Again, this has been accomplished by ground-based surveys for relatively small areas of the sky; Euclid, however, will determine the precise locations of about two billion galaxies up to a distance of about 10 billion light-years from Earth.

Then, says Surrey University Professor Bob Nichol, "we can ask some interesting questions.".

Currently, we sort of average everything we measure, so the question is, "Is the acceleration the same throughout the Universe? But what if the acceleration there differs from the acceleration here? That would be discovery science, he said, according to BBC News.

The universe as a whole is moving away from us faster and faster.

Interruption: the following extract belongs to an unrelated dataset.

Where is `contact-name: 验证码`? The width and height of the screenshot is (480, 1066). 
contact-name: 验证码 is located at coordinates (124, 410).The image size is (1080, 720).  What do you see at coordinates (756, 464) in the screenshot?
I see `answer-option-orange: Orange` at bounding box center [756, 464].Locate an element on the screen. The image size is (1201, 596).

Euclid won't be able to say with certainty, "This is the nature of dark matter and dark energy," but it can help to focus the models and hypotheses that are currently permeating the minds of scientists. Theorists and experimenters will pay more attention to it.

It might offer some new perspectives, for instance, on how to find the particles that are currently believed to make up the majority of dark matter. Every search to this point has turned up nothing.

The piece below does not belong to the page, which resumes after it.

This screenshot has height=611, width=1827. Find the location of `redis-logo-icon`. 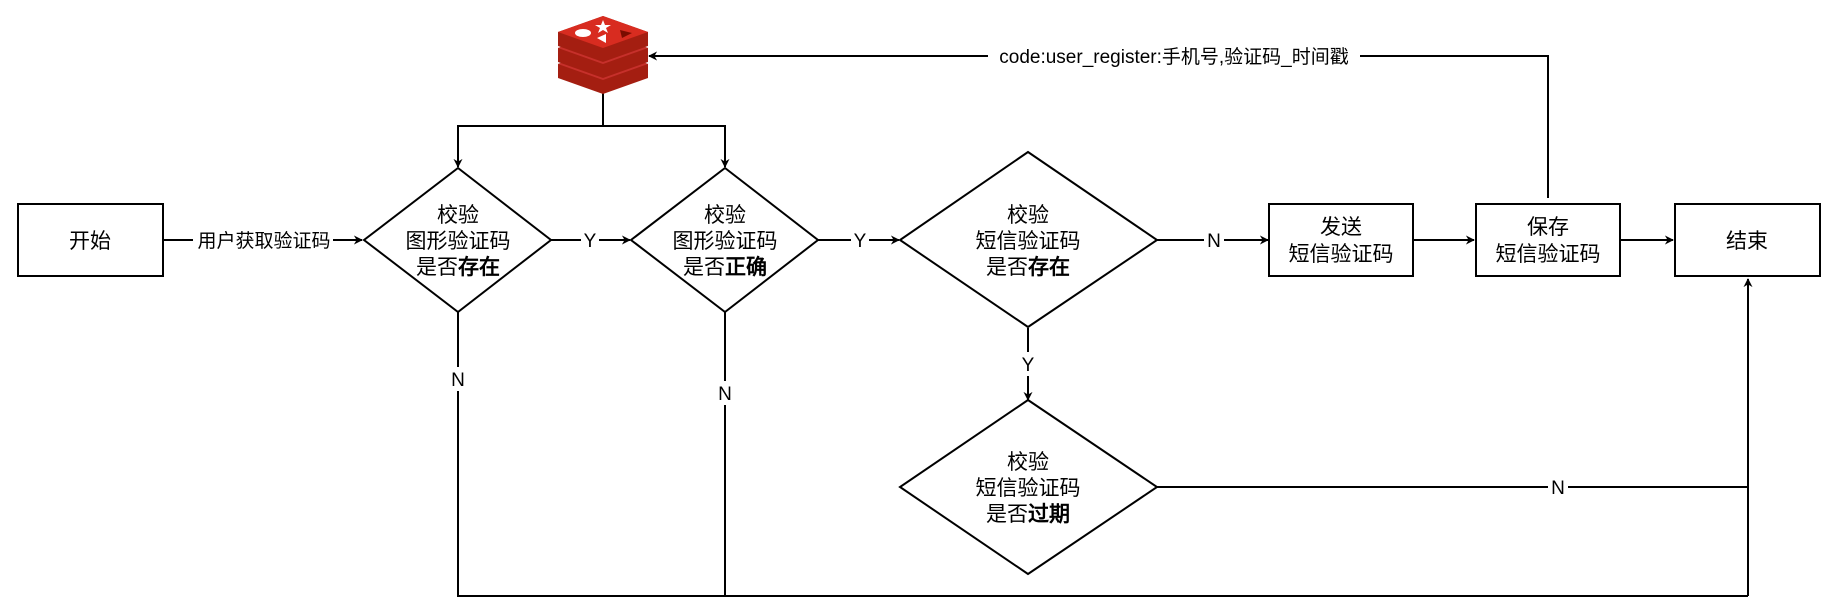

redis-logo-icon is located at coordinates (603, 55). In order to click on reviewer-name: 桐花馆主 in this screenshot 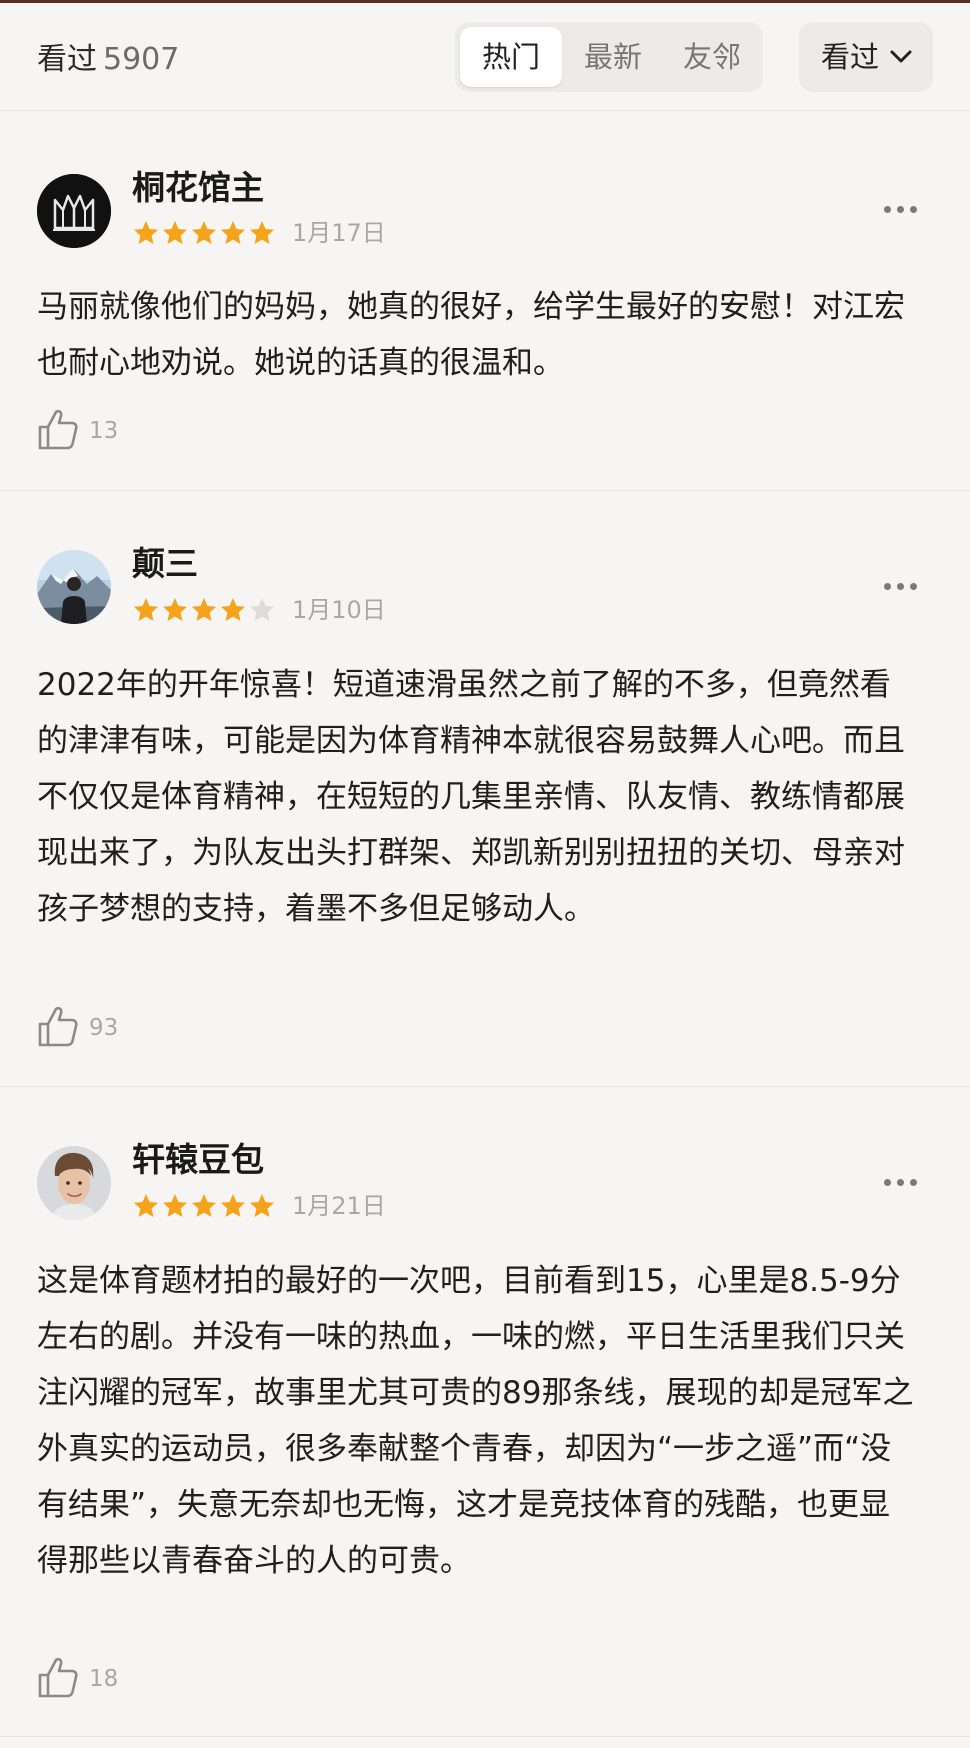, I will do `click(198, 188)`.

Regarding dark energy, Euclid may inform scientists that a modified theory of gravity offers a better explanation than their current best guess, which is that this unidentified force is an intrinsic property of space's vacuum. Discovery science would also apply here.

According to Prof. Mark McCaughrean, Esa's senior advisor for science and exploration, one theory holds that dark energy is actually a fifth force, a brand-new force in the Universe that operates only on enormous scales and has no impact on life on Earth.

But of course, how far the universe will expand, whether it will continue expanding at an exponential rate forever or whether it will eventually contract back down, will have a significant impact on the universe's future. ".

Six years have been given to Euclid to create his three-dimensional map of a third of the sky.